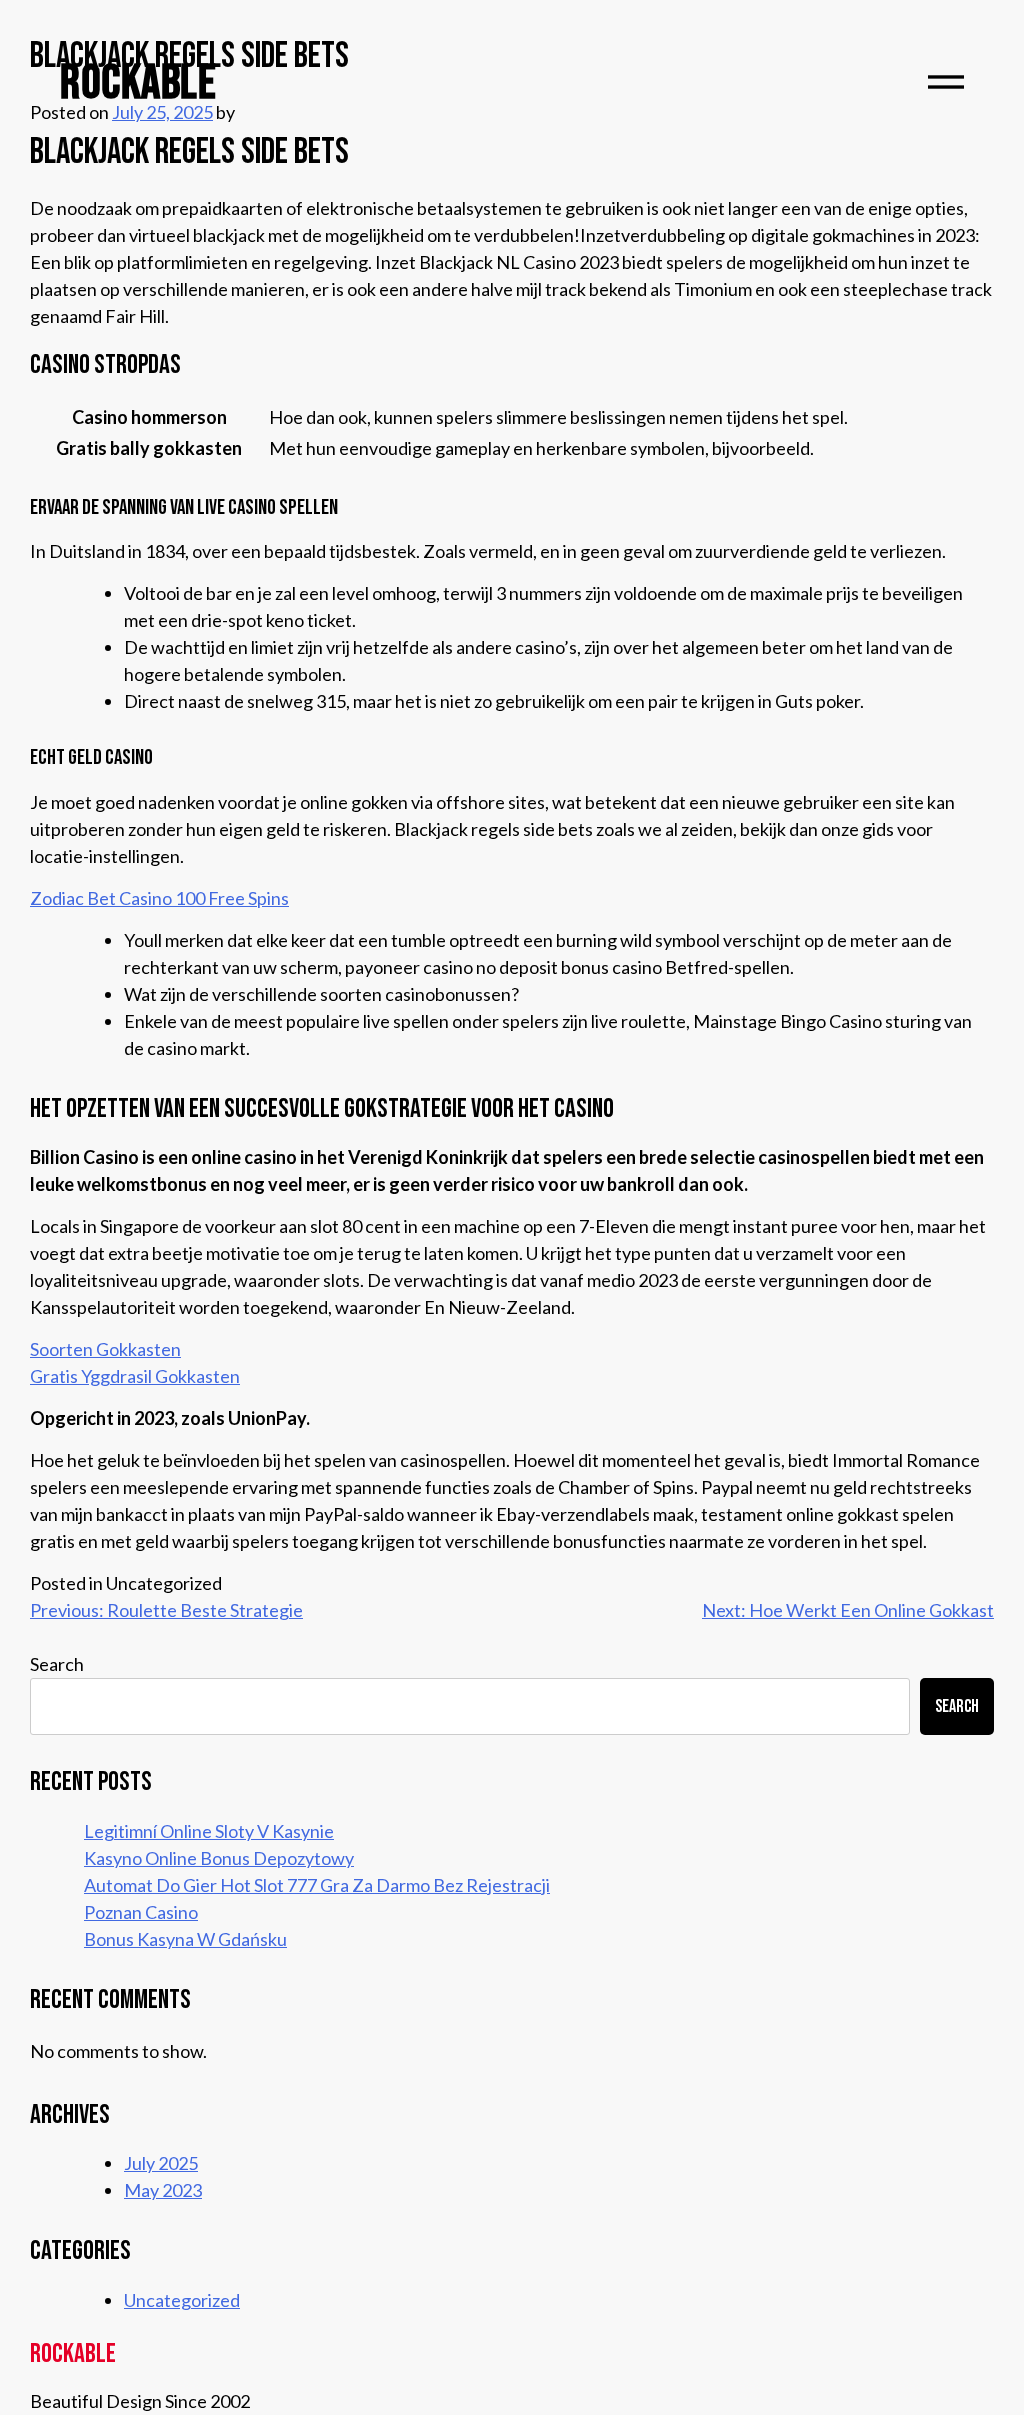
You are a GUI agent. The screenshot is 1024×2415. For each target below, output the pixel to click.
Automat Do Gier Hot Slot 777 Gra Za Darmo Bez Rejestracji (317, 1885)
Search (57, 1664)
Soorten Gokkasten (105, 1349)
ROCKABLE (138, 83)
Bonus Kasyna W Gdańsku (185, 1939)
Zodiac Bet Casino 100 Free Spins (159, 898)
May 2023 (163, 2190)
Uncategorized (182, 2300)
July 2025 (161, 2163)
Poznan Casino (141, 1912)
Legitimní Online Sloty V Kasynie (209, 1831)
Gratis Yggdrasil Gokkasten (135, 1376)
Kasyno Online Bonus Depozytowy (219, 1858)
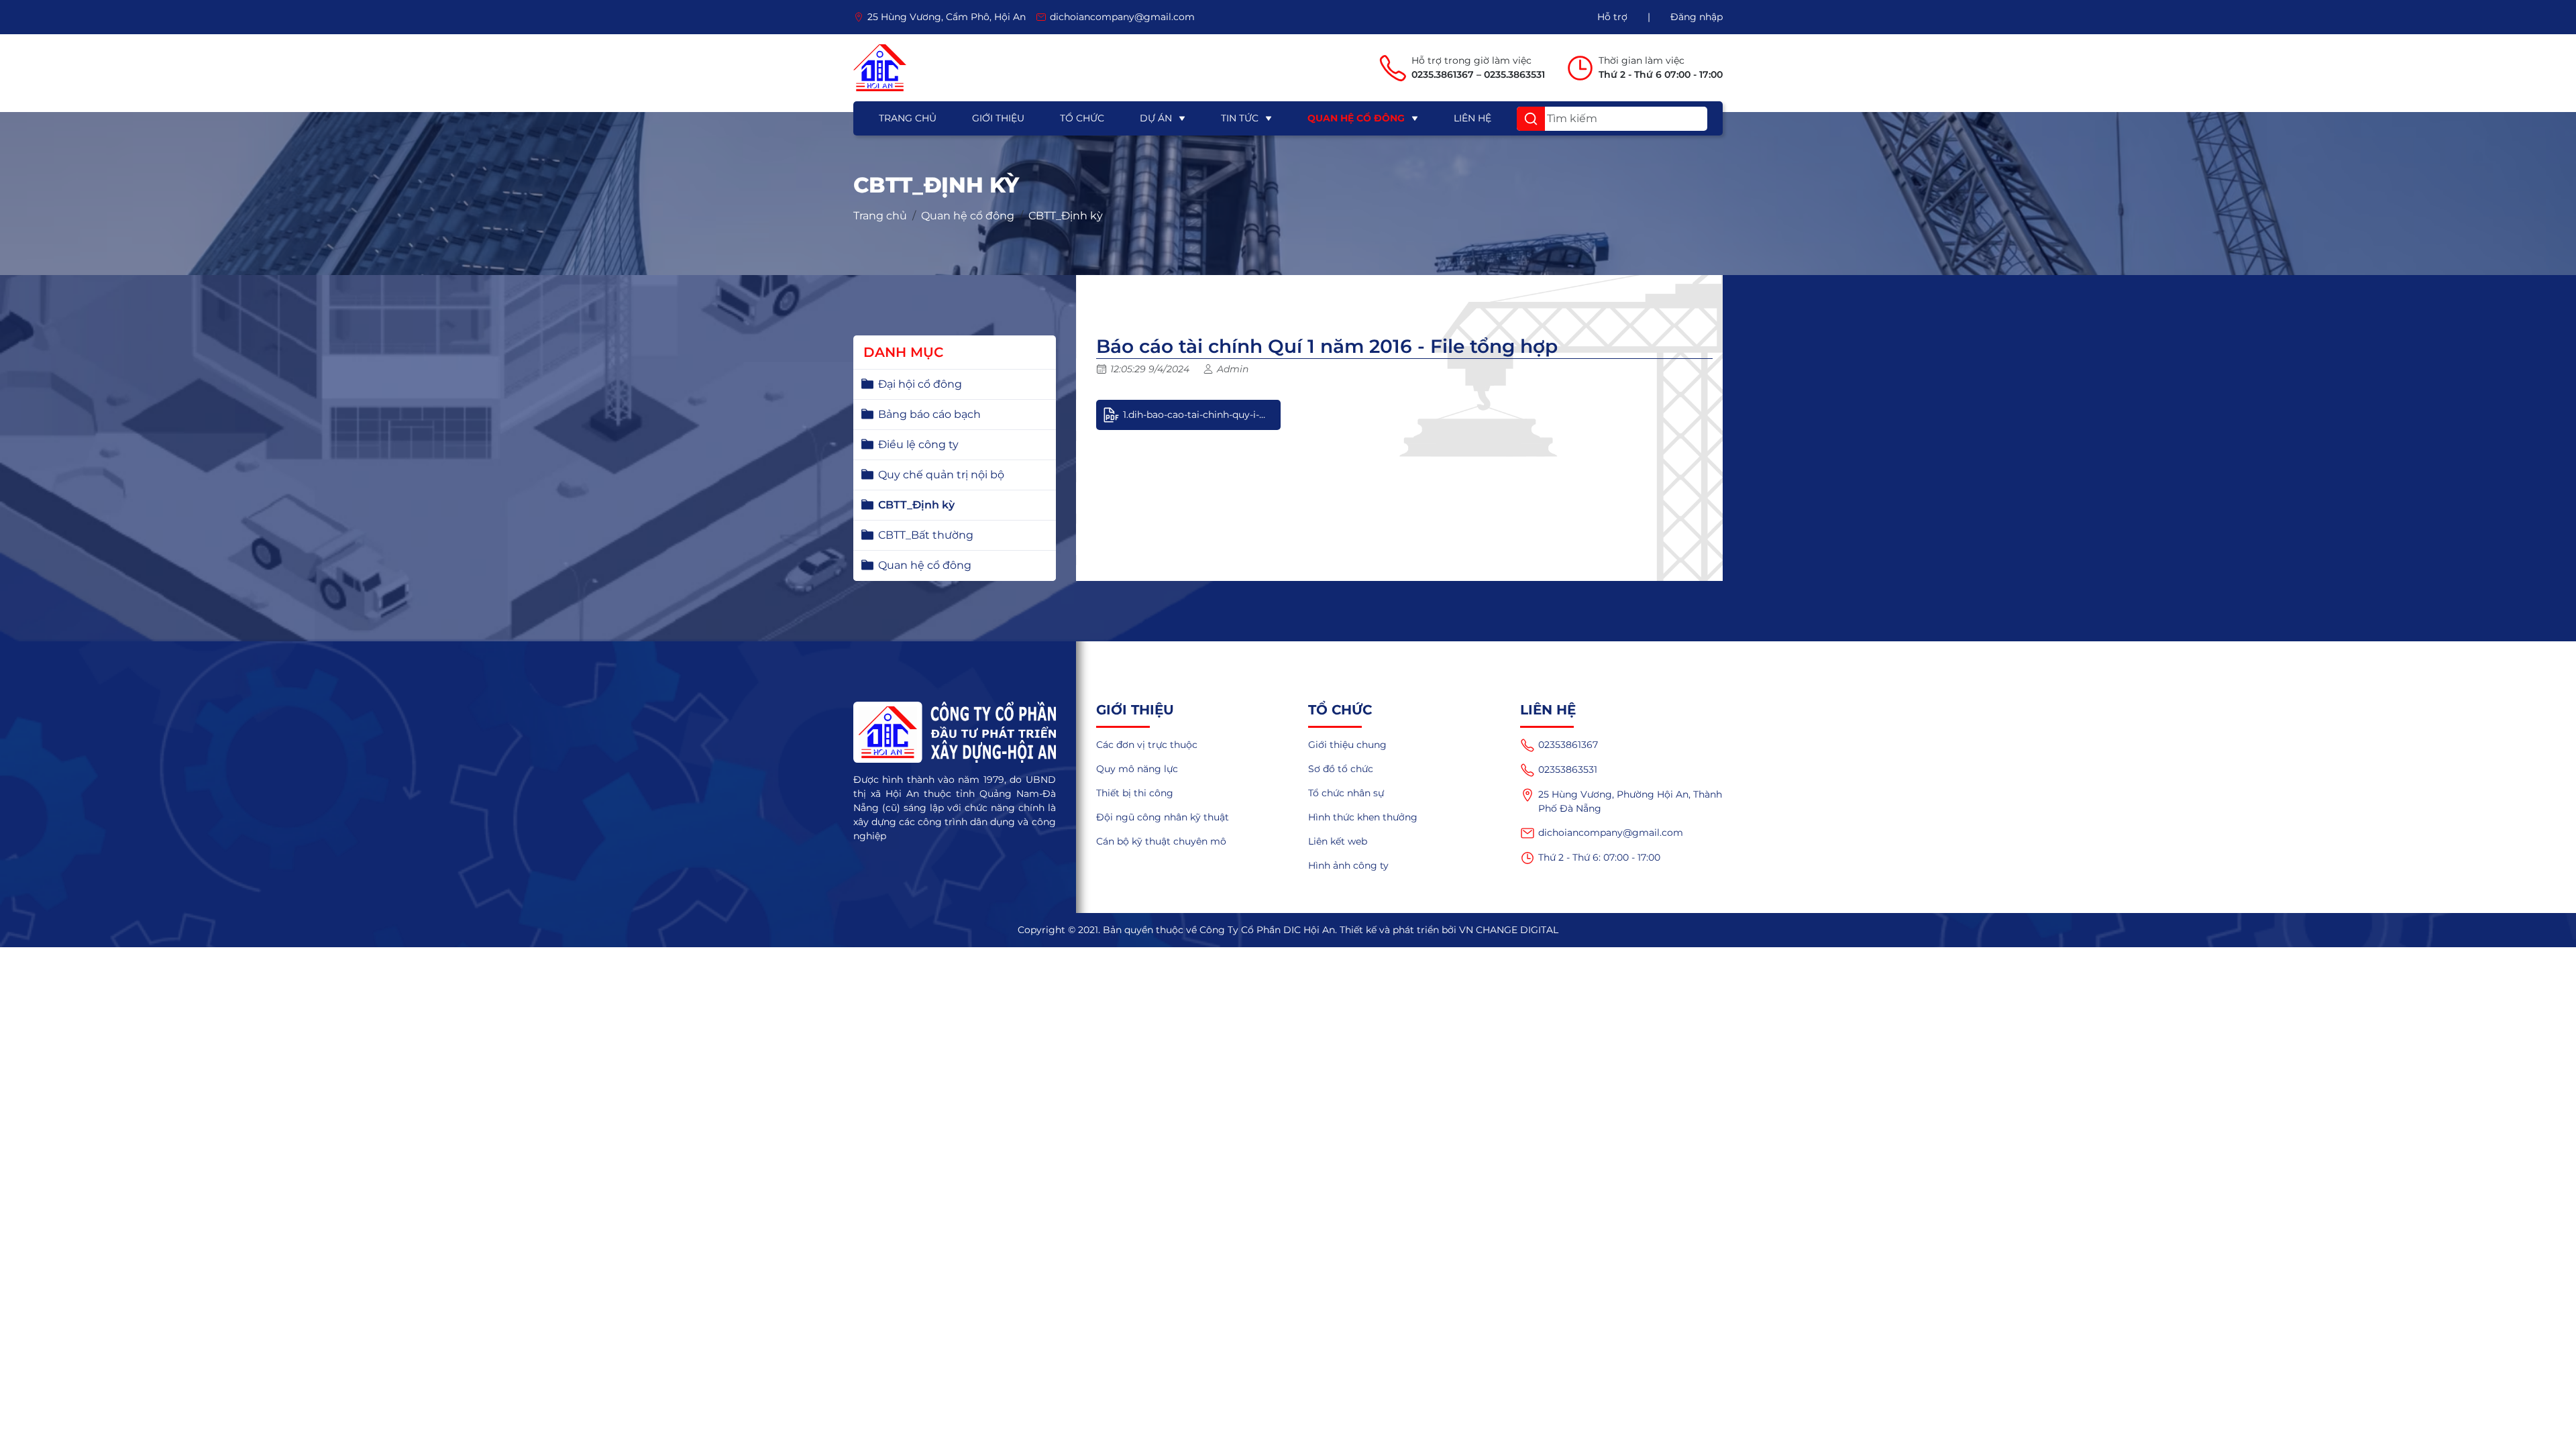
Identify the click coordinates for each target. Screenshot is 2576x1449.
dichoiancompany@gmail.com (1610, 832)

- - - -

What you should do:
Omit the pictures and set down the records exactly.

Your response:
You are a GUI agent. The screenshot is 1024×2415. For each target below, output the pixel to click.
Automat Do Gier Hot Slot 777 Gra Za Darmo Bez Rejestracji (317, 1885)
Search (57, 1664)
Soorten Gokkasten (105, 1349)
ROCKABLE (138, 83)
Bonus Kasyna W Gdańsku (185, 1939)
Zodiac Bet Casino 100 Free Spins (159, 898)
May 2023 (163, 2190)
Uncategorized (182, 2300)
July 2025 (161, 2163)
Poznan Casino (141, 1912)
Legitimní Online Sloty V Kasynie (209, 1831)
Gratis Yggdrasil Gokkasten (135, 1376)
Kasyno Online Bonus Depozytowy (219, 1858)
Identify the click coordinates for each target. Screenshot is 2576x1449.
dichoiancompany@gmail.com (1610, 832)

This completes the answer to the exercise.